REQUIRED WORK: Nothing but an exact copy is asked for: the lines in the material below from the one with "This screenshot has width=474, height=405." through the one with "You are a GUI", pictures excluded.

───── DATA ─────

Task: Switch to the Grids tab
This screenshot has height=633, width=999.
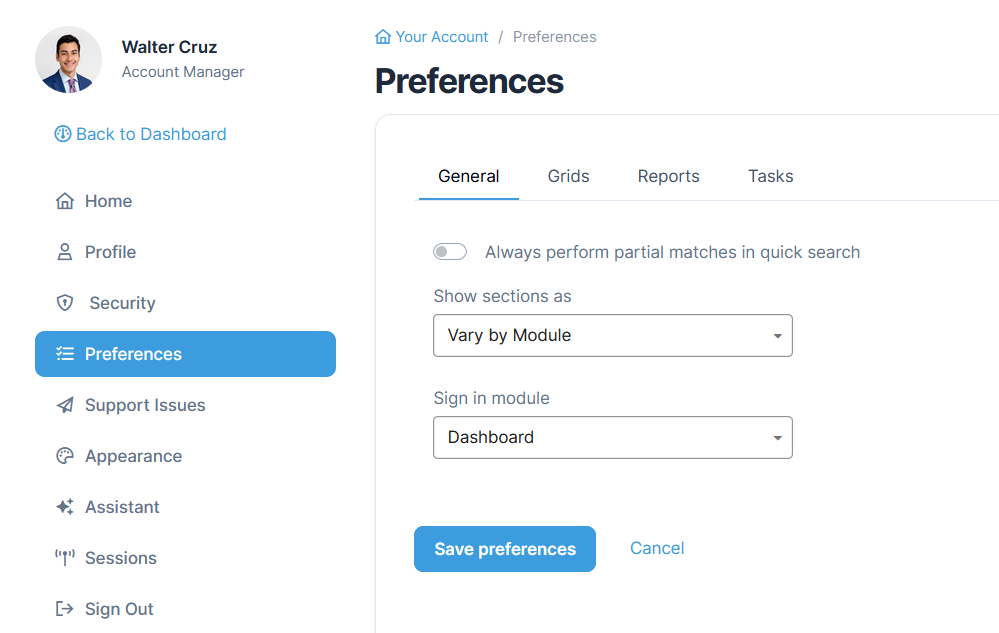Action: click(x=568, y=176)
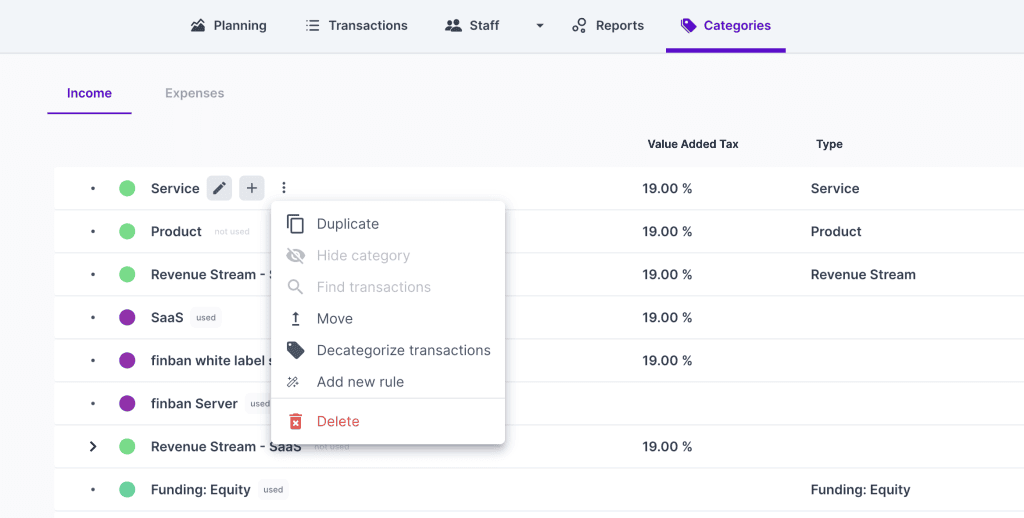The height and width of the screenshot is (518, 1024).
Task: Open the Transactions tab
Action: click(357, 26)
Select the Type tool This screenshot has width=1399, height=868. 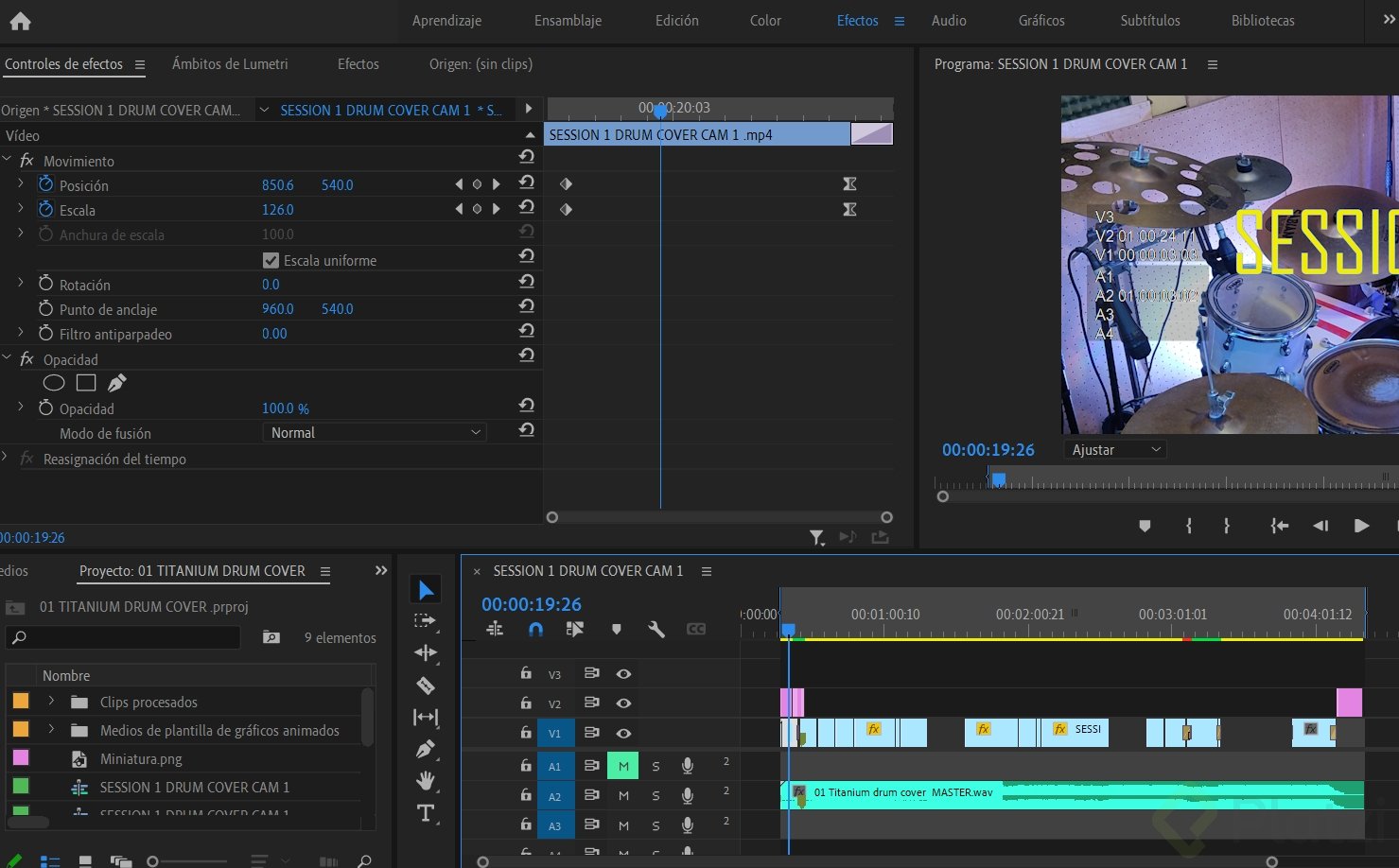pos(426,813)
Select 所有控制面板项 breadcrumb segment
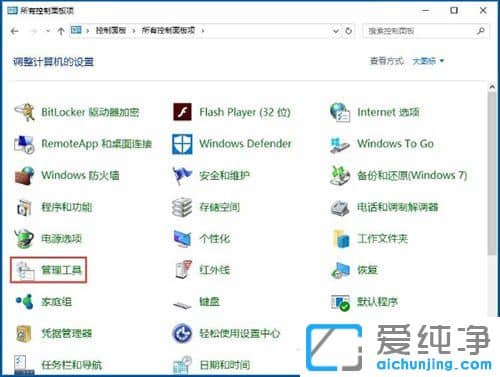Screen dimensions: 500x377 click(x=168, y=30)
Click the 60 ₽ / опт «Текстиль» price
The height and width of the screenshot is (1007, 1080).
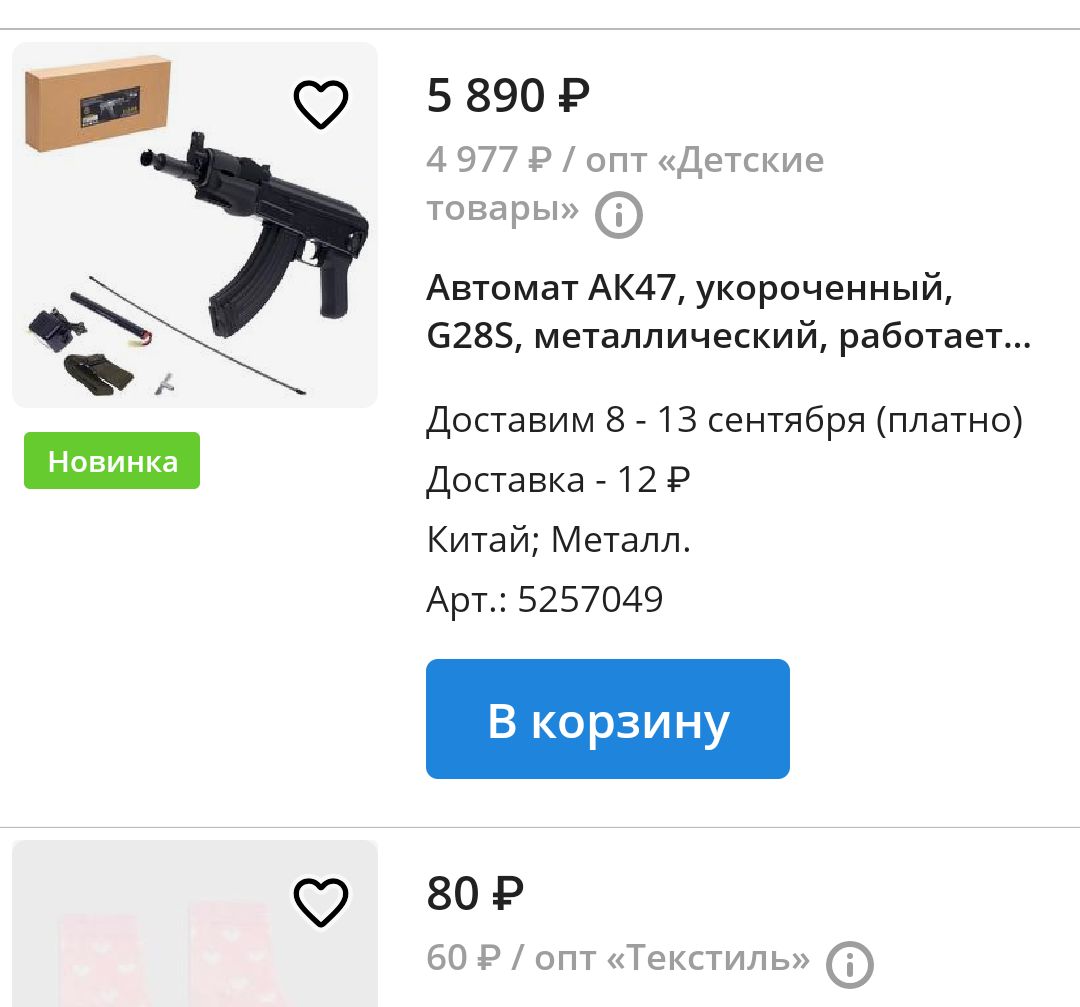coord(618,958)
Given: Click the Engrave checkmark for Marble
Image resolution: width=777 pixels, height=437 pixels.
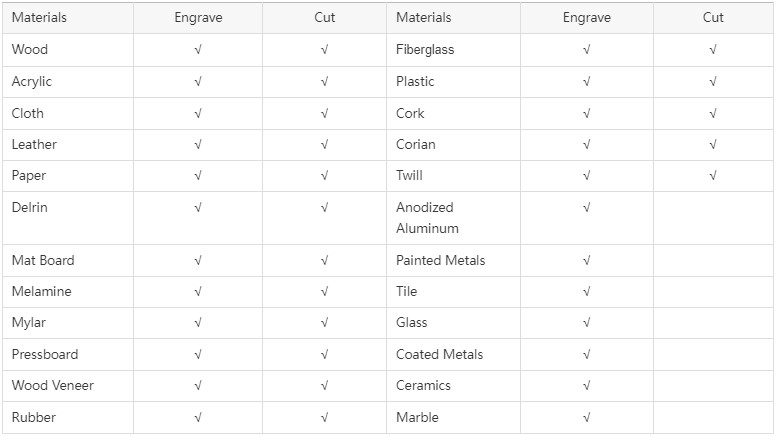Looking at the screenshot, I should 586,418.
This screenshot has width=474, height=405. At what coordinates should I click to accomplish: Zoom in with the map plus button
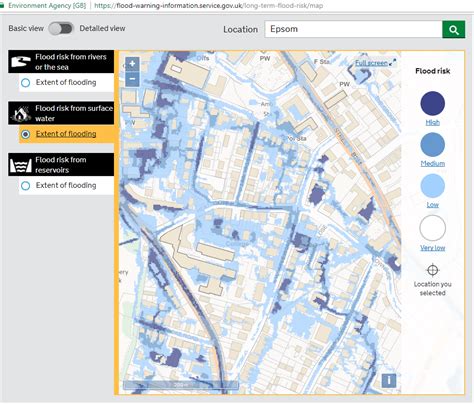pyautogui.click(x=132, y=64)
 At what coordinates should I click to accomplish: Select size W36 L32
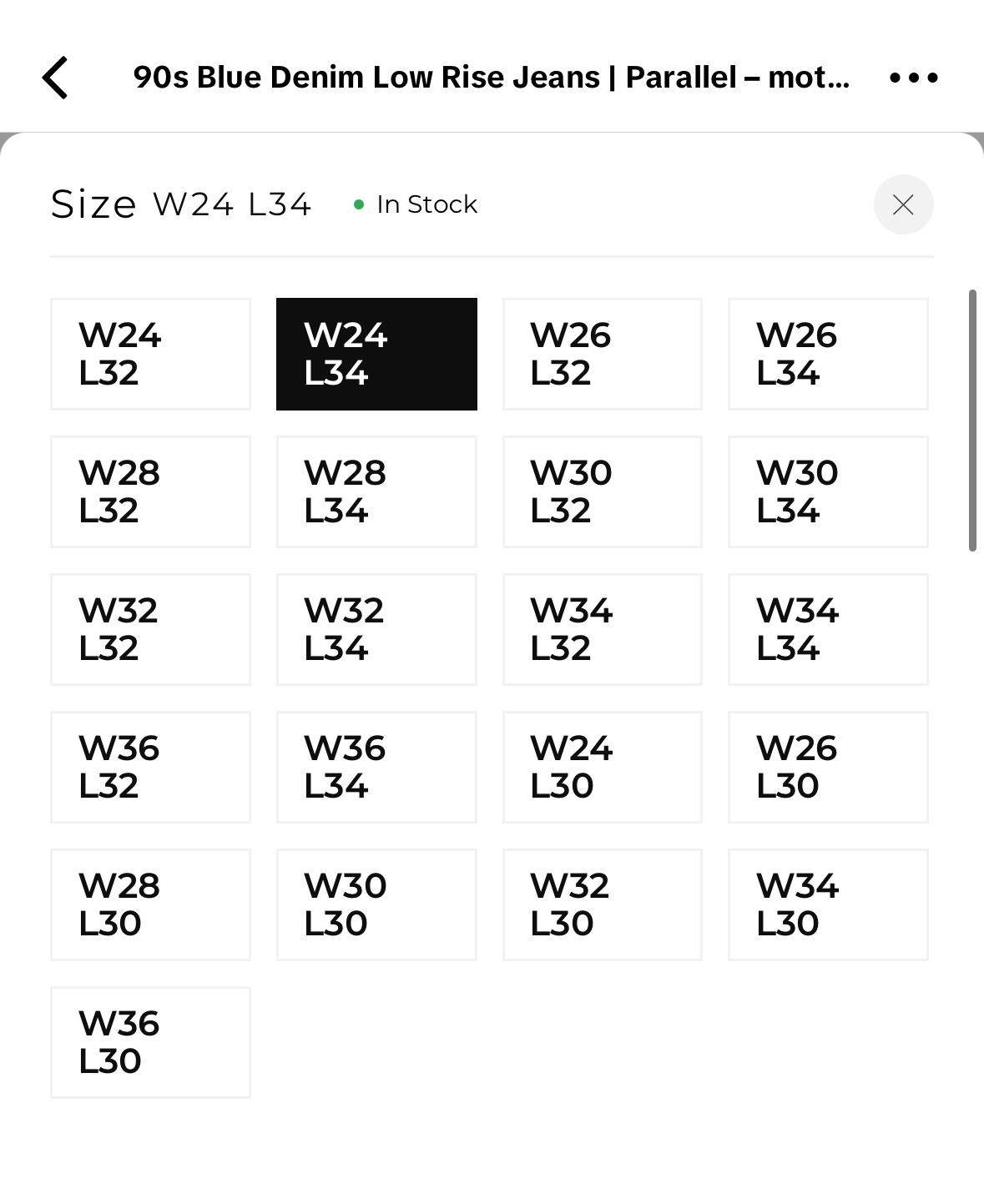click(150, 767)
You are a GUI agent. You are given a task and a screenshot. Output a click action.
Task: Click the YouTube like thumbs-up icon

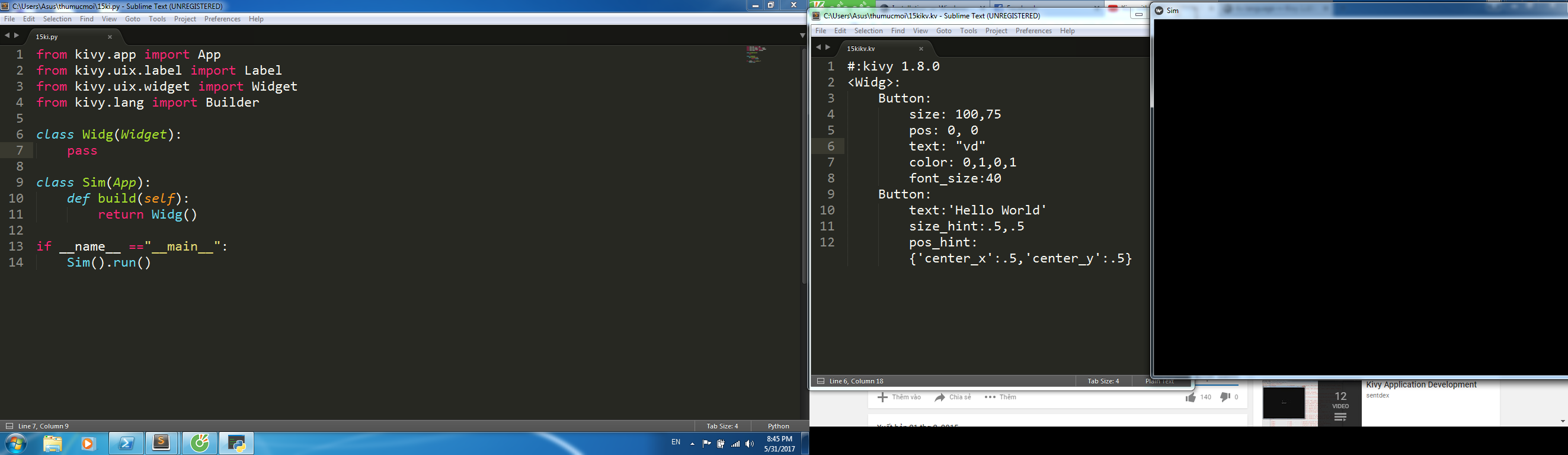[x=1190, y=397]
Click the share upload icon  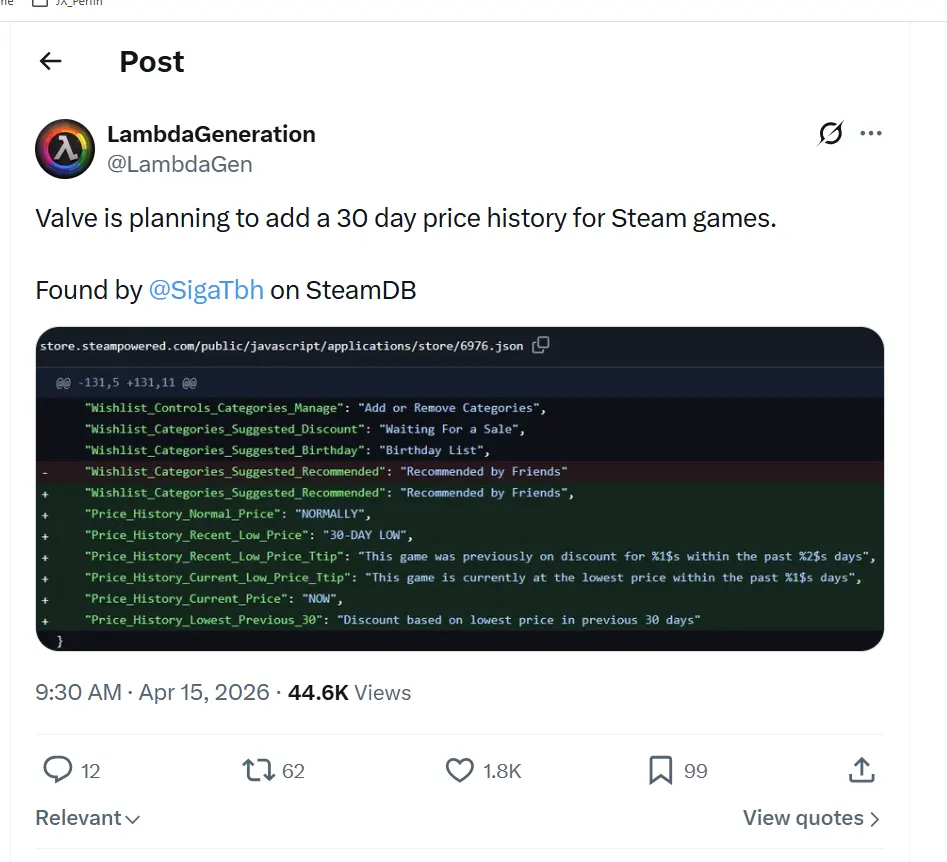pyautogui.click(x=861, y=770)
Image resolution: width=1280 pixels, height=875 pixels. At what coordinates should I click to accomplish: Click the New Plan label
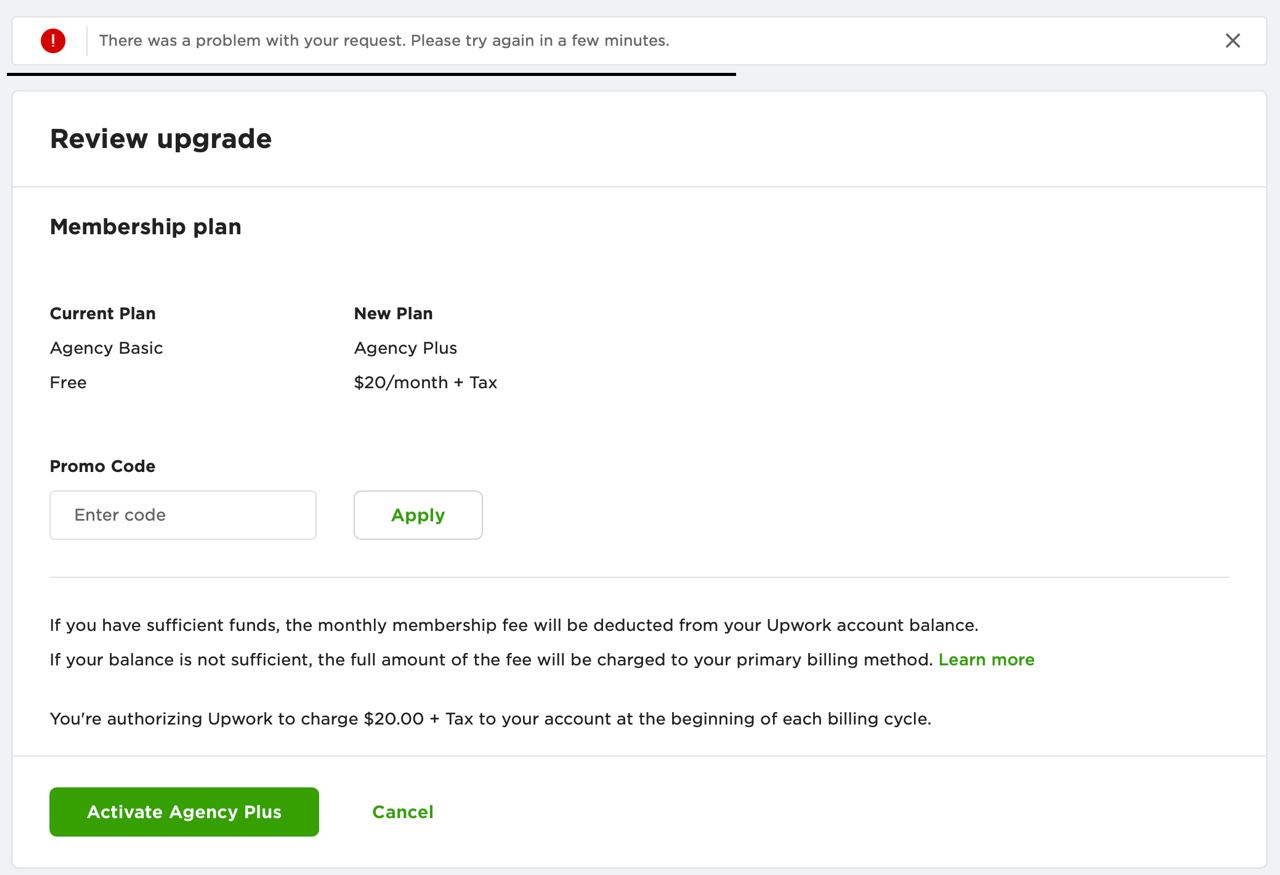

─────

THE ANSWER:
This screenshot has width=474, height=405. At what coordinates should I click to accomplish: Zoom in with the map plus button
pyautogui.click(x=132, y=64)
 At what coordinates should I click to accomplish: Select size W36 L32
click(150, 767)
You are a GUI agent. You are given a task and a screenshot. Output a click action.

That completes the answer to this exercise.